[START Raw data]
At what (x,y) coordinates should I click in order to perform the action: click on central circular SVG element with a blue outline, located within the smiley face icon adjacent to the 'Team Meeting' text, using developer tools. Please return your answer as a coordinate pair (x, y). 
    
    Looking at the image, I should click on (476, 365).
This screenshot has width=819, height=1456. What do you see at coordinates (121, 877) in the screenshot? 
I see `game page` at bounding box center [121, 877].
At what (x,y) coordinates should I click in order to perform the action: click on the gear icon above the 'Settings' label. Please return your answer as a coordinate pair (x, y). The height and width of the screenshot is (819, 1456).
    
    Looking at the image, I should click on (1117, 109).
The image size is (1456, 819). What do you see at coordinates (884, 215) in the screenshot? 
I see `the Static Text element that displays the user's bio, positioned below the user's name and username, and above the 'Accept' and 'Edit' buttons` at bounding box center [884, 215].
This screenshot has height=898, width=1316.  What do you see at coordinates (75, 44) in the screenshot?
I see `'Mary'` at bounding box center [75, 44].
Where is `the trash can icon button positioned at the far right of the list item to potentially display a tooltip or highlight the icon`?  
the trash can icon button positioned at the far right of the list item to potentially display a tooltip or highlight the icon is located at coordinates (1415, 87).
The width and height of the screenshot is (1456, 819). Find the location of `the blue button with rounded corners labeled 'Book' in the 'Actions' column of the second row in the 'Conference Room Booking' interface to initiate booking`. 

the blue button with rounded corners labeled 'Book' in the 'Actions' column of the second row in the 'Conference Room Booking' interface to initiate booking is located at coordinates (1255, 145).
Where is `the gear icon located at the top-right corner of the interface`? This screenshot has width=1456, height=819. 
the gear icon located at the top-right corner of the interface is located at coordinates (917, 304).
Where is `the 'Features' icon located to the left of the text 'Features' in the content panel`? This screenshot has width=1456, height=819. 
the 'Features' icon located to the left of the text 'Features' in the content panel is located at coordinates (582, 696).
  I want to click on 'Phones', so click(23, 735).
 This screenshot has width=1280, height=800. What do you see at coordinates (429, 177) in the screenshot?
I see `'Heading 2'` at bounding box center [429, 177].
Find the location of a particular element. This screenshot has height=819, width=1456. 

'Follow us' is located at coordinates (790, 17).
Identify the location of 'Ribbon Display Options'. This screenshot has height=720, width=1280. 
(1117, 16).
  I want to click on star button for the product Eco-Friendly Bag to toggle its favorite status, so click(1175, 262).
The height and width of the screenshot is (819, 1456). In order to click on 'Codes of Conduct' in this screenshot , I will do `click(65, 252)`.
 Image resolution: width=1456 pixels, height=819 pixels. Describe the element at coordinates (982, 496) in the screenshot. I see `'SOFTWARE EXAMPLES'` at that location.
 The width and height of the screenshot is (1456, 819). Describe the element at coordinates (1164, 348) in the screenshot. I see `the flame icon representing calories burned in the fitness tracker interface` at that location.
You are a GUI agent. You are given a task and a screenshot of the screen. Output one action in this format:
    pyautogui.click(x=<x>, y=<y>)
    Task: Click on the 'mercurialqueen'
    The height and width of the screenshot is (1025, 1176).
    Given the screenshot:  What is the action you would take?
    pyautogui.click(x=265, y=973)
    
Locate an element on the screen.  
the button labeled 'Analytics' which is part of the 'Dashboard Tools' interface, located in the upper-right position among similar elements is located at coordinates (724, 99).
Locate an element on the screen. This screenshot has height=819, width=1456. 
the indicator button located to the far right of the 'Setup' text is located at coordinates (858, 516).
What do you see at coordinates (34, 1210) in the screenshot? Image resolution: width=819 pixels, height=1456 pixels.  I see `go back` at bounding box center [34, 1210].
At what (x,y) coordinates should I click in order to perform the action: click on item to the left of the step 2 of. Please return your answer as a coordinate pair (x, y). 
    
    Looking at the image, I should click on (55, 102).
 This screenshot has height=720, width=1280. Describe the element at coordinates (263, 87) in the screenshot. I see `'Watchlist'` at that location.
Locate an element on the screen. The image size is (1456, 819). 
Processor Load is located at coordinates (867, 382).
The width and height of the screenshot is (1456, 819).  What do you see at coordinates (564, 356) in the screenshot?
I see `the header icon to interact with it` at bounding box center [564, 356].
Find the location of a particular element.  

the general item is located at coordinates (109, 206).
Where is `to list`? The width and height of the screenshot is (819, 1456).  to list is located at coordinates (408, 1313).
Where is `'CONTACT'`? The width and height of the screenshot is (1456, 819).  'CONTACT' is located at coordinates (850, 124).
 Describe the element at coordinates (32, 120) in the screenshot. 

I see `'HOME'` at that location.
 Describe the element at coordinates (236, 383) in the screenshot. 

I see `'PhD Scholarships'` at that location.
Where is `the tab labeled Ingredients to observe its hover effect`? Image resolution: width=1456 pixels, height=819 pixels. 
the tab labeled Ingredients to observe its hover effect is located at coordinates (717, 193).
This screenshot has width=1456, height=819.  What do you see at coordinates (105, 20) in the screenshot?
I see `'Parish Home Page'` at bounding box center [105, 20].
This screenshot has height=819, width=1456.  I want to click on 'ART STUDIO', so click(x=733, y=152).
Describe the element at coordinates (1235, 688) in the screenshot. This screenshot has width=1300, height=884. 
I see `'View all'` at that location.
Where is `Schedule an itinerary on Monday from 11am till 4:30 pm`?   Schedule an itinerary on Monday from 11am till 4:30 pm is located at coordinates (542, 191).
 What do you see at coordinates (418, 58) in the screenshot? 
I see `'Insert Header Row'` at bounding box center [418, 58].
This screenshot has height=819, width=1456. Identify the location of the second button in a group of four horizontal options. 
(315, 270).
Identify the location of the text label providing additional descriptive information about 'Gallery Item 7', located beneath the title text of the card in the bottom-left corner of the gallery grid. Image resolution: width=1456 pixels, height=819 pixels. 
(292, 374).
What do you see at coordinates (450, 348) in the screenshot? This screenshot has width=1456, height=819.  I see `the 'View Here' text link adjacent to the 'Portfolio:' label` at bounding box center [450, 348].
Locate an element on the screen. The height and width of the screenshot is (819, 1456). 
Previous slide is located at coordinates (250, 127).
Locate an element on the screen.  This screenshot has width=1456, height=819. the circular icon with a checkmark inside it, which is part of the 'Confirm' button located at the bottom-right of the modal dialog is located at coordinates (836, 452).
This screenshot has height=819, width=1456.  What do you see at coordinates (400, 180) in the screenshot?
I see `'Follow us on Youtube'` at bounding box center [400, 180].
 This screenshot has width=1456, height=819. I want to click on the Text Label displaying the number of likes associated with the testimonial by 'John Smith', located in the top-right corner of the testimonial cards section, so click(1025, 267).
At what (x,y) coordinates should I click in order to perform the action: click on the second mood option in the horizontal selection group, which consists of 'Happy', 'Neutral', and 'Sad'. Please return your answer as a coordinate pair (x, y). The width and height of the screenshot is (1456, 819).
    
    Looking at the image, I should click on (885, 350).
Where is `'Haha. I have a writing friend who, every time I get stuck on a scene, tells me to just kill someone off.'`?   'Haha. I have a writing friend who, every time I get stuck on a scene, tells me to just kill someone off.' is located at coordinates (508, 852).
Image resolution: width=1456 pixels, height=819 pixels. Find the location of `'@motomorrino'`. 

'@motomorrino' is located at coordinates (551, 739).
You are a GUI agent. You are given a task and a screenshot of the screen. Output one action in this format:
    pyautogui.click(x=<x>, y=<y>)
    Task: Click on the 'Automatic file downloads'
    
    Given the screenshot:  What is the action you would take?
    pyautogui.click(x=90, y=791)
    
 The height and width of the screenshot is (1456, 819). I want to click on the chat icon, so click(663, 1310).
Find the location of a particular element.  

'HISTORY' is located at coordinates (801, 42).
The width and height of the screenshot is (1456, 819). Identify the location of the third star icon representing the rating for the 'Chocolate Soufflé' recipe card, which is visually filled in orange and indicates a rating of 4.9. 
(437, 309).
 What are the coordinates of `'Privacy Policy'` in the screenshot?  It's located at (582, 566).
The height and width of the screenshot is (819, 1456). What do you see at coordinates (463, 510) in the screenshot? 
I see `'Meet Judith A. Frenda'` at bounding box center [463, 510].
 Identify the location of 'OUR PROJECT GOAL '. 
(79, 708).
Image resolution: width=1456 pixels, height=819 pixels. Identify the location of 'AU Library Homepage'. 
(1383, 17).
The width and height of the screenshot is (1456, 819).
[END Raw data]
▶ Goal: Write out the data again, starting at the line containing "Identify the location of 'OUR" and ending at the end of the data. Keep the requests as they are, but raise every coordinate in the answers by 20.

▶ Finished task:
 Identify the location of 'OUR PROJECT GOAL '. 
(99, 728).
Image resolution: width=1456 pixels, height=819 pixels. Identify the location of 'AU Library Homepage'. 
(1403, 37).
The width and height of the screenshot is (1456, 819).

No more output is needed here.